Toxic Pot Present in Some Los Angeles-Space Shops – NBC Los Angeles

According to an investigation by the NBC4 I team, some of the marijuana products sold in stores and delivery services in Southern California are loaded with banned toxic chemicals that could make you sick.

“Why would you want to put poison in your body,” said Hinaxi Patel, technical director of Brightside Scientific in Long Beach, an independent state-licensed laboratory that tested the pot products on NBC4.

Last July, the state of California enacted regulations banning a long list of toxic pesticides from marijuana sold by retail companies. However, laboratory tests commissioned by the I-Team indicated that these pesticides were still present in some products in amounts that could make a user sick.

Patel explained that some of the banned pesticides could cause serious health problems, especially if smoked or vaporized, because they get directly into your bloodstream.

“You’re talking about respiratory disease, cancer,” Patel told the I-Team.

The recreational pot became legal in January 2018, and the LAPD told I-Team that there are about 535 stores in town selling marijuana.

Team I bought marijuana cartridges used for vaping and flowers used for smoking from 24 stores and delivery services and had Brightside Scientific test them for all banned pesticides.

Many of these companies told I-Team customers that their products were safe.

“Yes, they’re pesticide-free,” said the saleswoman for Burdank, a pharmacy on Burbank Boulevard in North Hollywood, an I-Team buyer. There we bought two vape cartridges under the brand name Dank Tank.

However, laboratory tests showed that these cartridges contained numerous banned pesticides, including myclobutanil, a pesticide that the manufacturer said turns into toxic hydrogen cyanide when heated, which it does when smoking or vaporizing the pot. Neither Burdank nor Dank Tank responded to our requests for comments.

Seven of the 24 samples purchased by NBC4, or nearly 30 percent, tested positive for pesticides. That means they are not following state safe pot regulations.

In 2017, the I-Team first tested a pot from pharmacies in Southern California and found that 93 percent of the samples tested positive for pesticides.

According to our 2017 report, the state passed strict regulations banning the use of many pesticides on potted plants.

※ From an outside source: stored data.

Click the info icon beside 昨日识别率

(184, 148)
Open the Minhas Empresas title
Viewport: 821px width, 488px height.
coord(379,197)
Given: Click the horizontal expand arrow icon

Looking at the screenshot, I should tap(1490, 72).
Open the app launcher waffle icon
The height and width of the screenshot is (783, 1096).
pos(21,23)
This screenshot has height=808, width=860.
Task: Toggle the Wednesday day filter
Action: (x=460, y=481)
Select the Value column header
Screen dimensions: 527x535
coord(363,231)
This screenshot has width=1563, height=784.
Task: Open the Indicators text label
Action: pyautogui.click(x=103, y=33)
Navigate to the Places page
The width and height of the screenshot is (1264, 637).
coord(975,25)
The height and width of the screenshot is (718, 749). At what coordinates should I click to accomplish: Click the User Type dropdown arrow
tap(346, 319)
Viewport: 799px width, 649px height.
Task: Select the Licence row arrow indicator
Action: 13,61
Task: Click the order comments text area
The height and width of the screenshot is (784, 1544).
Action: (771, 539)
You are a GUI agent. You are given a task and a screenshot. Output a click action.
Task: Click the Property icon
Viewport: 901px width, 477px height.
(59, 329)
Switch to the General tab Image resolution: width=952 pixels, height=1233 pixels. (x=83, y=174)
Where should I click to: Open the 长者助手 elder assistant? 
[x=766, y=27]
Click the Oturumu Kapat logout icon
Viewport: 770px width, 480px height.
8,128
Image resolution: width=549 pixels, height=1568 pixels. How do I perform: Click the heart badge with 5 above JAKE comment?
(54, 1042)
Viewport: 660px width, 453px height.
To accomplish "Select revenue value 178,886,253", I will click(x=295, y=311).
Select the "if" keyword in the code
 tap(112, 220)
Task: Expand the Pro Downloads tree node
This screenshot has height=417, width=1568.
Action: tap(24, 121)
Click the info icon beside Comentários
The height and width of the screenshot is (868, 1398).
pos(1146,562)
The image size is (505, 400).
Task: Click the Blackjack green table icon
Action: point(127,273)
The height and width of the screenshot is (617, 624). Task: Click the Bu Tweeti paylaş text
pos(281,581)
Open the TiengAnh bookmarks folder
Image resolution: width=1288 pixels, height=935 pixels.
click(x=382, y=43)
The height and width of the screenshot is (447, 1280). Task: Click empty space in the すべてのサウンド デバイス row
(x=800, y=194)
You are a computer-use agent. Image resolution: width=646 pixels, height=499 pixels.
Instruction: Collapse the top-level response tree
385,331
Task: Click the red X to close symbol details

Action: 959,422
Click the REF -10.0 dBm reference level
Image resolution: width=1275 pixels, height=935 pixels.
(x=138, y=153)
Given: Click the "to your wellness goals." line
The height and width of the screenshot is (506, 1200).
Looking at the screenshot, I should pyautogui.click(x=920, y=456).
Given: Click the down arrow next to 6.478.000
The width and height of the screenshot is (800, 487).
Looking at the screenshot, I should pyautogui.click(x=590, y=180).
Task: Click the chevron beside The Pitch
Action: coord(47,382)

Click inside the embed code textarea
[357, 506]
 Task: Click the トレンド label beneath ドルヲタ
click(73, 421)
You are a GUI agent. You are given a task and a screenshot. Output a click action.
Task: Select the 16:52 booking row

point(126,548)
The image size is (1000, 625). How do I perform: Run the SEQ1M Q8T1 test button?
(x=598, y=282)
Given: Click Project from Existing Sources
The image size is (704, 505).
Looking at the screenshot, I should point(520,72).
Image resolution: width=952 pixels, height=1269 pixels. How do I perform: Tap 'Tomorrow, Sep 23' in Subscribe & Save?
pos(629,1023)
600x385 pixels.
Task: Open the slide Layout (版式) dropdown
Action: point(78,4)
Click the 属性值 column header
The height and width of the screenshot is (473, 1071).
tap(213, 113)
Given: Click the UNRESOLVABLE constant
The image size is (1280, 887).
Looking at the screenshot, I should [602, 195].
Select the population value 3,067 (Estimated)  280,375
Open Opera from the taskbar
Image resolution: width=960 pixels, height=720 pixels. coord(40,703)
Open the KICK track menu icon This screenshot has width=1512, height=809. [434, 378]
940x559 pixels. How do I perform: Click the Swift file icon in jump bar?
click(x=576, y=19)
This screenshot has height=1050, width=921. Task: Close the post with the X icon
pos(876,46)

At the time, Lori Ajax, director of the California Bureau of Cannabis Control (BCC), told NBC4 that the goal of the regulations was to “make sure the public has a safe product”.

After the I-Team found a pot for sale that was still contaminated with dangerous pesticides, they asked him to speak to Ajax again. Her office said she is not currently doing interviews.

In its new investigation, the I-Team found that all of the contaminated pot samples it had purchased came from stores and delivery services that were found to be illegal at the time of sale. They did not have the required licenses, according to LAPD and BCC.

The I team found all the pharmacies and delivery services on the popular Weedmaps website. Neither Weedmaps nor the tested companies would speak to the I-Team.

The LAPD tells NBC4 that there are about 175 licensed, legal pot shops in town and another 350 that are unlicensed.

“We don’t know what chemicals they used to grow this product,” said LAPD Lt. Abe Rangel regarding the unlicensed businesses.

According to the Los Angeles Department of Cannabis Regulations, pot traders must obtain both city and state licenses to legally sell marijuana in the city of Los Angeles.

NBC4 asked Mayor Eric Garcetti and LA chief of cannabis regulation – Cat Packer – to speak to us about why the city hasn’t closed the hundreds of pharmacies that sell potentially dangerous pots. Nobody answered our inquiries.